* [Set of tasks]
**1.** In the abstract on allogeneic stem cell transplantation for dogs with B-cell lymphoma, how many dogs relapsed before transplant?
**2.** Explain how the abstract on allogeneic stem cell transplantation for dogs with B-cell lymphoma arrives at its 89% cure rate.
**3.** Continue the abstract on allogeneic stem cell transplantation for dogs with B-cell lymphoma, starting after its final sentence.

[Excerpted text]

Allogeneic peripheral blood haematopoietic stem cell transplantation for the treatment of dogs with high-grade B-cell lymphoma

Abstract: Autologous peripheral blood haematopoietic stem cell transplantation (HCT) cures 33%-40% of dogs with high-grade B-cell lymphoma. We hypothesized, based on human allogeneic bone marrow transplantation literature, that transplanting dogs using canine donor leukocyte-matched CD34+ cells would lead to fewer relapses and increased cure rates. We retrospectively reviewed medical records of dogs diagnosed with high-grade B-cell lymphoma who received an identical allogeneic HCT. A total of 15 dogs transplanted at four facilities were identified. Five of fifteen dogs relapsed before transplant. The mean number of donor CD34+ cells/kg harvested and infused into recipient dogs was 8.0 × 106 /kg (range: 2.08 × 106 /kg-2.9 × 107 /kg). The median disease-free interval and overall survival of all dogs was 1095 days (range: 9-2920 days) and 1115 days (range: 9-2920 days), respectively. Two of five dogs, not in remission at transplant, died in the hospital. The median disease-free interval and overall survival of the remaining three dogs was 25 days (range: 15-250 days) and 1100 days (range: 66-1902 days), respectively. The median disease-free interval and overall survival of the 10 dogs who had not relapsed was 1235 days (range: 19-2920 days) and 1235 days (range: 19-2920 days), respectively. One dog died soon after discharge of presumed gastric-dilatation-volvulus. Eight of nine remaining dogs lived >4 yrs post-alloHCT, leading to a cure rate of 89%. Acute graft versus host disease was seen in three dogs. These results suggest that allogeneic HCT can cure ~50% more dogs than those treated with autologous HCT.

[/Excerpted text]
[Supplied entries]

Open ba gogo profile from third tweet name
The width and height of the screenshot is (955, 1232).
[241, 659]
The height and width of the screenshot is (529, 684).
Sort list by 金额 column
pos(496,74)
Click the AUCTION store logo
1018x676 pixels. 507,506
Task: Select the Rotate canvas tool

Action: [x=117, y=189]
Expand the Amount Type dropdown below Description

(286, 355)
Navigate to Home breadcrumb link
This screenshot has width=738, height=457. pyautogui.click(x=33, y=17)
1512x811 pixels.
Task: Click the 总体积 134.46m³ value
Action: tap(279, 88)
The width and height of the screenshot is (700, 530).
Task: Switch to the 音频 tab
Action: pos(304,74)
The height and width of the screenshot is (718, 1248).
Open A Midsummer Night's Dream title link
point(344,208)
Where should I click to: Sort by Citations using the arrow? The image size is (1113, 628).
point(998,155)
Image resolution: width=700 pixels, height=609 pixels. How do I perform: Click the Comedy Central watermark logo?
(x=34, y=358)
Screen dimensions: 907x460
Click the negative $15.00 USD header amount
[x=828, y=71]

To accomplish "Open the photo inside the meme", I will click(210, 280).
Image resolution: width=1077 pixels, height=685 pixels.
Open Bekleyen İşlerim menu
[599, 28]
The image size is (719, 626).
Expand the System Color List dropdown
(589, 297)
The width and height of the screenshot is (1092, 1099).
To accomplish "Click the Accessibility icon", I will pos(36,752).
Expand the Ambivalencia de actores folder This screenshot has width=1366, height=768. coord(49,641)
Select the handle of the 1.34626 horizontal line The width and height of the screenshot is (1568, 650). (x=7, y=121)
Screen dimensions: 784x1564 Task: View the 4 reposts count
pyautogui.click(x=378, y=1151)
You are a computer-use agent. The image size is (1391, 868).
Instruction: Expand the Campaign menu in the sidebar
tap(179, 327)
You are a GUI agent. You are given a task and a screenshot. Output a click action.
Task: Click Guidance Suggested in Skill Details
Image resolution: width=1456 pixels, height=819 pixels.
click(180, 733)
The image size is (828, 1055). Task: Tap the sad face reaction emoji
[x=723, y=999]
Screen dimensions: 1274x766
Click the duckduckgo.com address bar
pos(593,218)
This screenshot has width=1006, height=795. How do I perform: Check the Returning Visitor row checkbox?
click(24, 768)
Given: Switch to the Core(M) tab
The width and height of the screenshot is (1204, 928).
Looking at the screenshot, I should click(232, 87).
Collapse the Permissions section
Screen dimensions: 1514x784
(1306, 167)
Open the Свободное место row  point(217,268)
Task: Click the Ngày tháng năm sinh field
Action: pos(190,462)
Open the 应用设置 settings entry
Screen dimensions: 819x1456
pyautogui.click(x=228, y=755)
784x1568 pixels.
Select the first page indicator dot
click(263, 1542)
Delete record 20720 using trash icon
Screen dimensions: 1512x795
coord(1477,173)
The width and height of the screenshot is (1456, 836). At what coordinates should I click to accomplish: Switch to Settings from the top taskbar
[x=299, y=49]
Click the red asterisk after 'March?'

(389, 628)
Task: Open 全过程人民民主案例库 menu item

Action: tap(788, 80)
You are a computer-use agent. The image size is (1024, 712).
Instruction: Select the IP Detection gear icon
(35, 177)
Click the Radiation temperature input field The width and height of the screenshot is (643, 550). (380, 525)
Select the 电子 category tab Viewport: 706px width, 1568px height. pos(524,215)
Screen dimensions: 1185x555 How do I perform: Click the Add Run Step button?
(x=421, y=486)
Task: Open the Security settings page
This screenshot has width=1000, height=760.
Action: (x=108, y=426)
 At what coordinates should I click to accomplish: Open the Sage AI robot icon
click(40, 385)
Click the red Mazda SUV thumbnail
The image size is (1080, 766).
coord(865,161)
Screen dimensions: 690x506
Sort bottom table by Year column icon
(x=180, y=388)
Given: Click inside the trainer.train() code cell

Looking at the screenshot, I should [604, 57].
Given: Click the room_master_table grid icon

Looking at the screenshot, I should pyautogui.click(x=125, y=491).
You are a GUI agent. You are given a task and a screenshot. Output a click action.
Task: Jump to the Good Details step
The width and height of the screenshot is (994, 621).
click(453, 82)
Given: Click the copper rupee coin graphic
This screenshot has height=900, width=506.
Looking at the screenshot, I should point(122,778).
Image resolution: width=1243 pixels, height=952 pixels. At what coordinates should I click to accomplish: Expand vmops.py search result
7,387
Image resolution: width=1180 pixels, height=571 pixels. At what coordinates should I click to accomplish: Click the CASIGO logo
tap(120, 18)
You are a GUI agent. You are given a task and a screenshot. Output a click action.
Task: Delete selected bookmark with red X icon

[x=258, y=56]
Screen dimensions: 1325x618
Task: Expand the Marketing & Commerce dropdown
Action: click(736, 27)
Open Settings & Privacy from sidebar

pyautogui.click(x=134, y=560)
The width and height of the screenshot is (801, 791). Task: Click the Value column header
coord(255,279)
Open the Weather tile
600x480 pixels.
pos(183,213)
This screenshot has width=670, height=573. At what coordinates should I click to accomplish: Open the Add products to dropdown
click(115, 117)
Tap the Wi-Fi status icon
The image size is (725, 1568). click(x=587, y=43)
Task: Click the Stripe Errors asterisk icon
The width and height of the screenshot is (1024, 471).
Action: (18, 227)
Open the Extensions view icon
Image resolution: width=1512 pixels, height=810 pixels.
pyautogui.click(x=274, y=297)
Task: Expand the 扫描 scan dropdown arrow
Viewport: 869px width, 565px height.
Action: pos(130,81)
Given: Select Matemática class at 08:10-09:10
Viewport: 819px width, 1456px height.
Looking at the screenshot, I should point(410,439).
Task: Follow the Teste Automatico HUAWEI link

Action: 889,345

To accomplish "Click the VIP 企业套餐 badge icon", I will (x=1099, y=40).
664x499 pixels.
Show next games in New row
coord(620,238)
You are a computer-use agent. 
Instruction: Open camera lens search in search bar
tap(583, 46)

[/Supplied entries]

* [Results for each task]
**1.** Five of the fifteen dogs relapsed before transplant.

**2.** One dog died soon after discharge of presumed gastric-dilatation-volvulus. Of the nine remaining dogs, eight lived more than four years after allogeneic HCT, which the abstract reports as a cure rate of 89%.

**3.**
Gareau A, Sekiguchi T, Warry E, Ripoll AZ, Sullivan E, Westfall T, Chretin J, Fulton LM, Harkey M, Storb R, Suter SE. Allogeneic peripheral blood haematopoietic stem cell transplantation for the treatment of dogs with high-grade B-cell lymphoma. Vet Comp Oncol. 2022 Jul 4. doi: 10.1111/vco.12847. Epub ahead of print. PMID: 35789057.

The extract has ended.